---- Extrait à lire

Dans votre expérience au Parlement européen, le compromis est un art subtil.

Quelles sont, selon vous, les conditions essentielles pour parvenir à un compromis efficace dans le cadre de négociations politiques complexes, notamment en matière de transition énergétique ?

Pour bien négocier, il faut bien se préparer mentalement et dans la pratique. Et une bonne préparation passe tout d’abord par une bonne connaissance des institutions dans lesquelles on évolue, du contexte social et politique présent, et des rapports de force réellement existants. Ce n’est pas la même chose négocier dans un parlement éminemment pluriel et divers comme le Parlement Européen que dans une chambre dominée par une seule force politique. Par exemple en France, ce n’est pas la même chose négocier dans une Assemblée nationale avec majorité absolue des années 1980-1990 que dans une Assemblée nationale sans majorité d’un seul parti version 2025.

--------

Défis:
1/ Expliquez en une à trois phrases pourquoi, d'après l'extrait sur le compromis politique, il faut bien connaître les institutions et les rapports de force avant de négocier.
2/ Dressez la liste complète de ce qu'il faut bien connaître, selon l'extrait sur le compromis politique, pour se préparer correctement à une négociation.
3/ Prolongez l'extrait sur le compromis politique en reprenant après sa dernière phrase.

---- Informations fournies

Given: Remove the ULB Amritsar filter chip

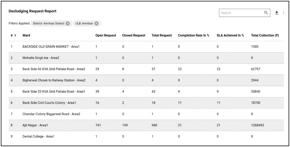Looking at the screenshot, I should (96, 23).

--------

Résultats attendus:
1/ Négocier n'est pas la même chose dans un parlement très pluriel et divers comme le Parlement européen que dans une chambre dominée par une seule force politique. En France, par exemple, la négociation diffère entre une Assemblée nationale à majorité absolue des années 1980-1990 et une Assemblée nationale sans majorité d'un seul parti en 2025.

2/
- Les institutions dans lesquelles on évolue
- Le contexte social et politique présent
- Les rapports de force réellement existants

3/
Mais surtout, il faut comprendre ses propres intérêts et les intérêts des autres. Quand on parle de transition énergétique, on doit bien comprendre qu’il y a beaucoup d’intérêts en jeu : économiques, sociaux, géopolitiques, culturels, démocratiques. C’est un grand changement de paradigme. Donc forcément il y a et y aura des conflits entre intérêts et visions divergentes, que cela soit sur le terrain ou dans les institutions locales, nationales et européennes. Ici ou là-bas, nous sommes tous et toutes représentantes d’intérêts idéologiques et socio-économiques, personne n’en est exempt, que cela soit une grande entreprise d’énergie fossile ou Greenpeace. On trouvera les intérêts des uns et des autres plus ou moins justes, soutenables ou démocratiques, mais on défend tous et toutes quelque chose. Le premier pas pour négocier, c’est savoir identifier les intérêts dautres, leur légitimité et leur part de vérité, mais aussi, et c’est primordial, ses propres intérêts.

La transition énergétique touche des secteurs parfois opposés dans leurs intérêts.

Quels sont, à votre avis, les principaux freins à la négociation entre acteurs publics, industriels, citoyens, et comment les surmonter ?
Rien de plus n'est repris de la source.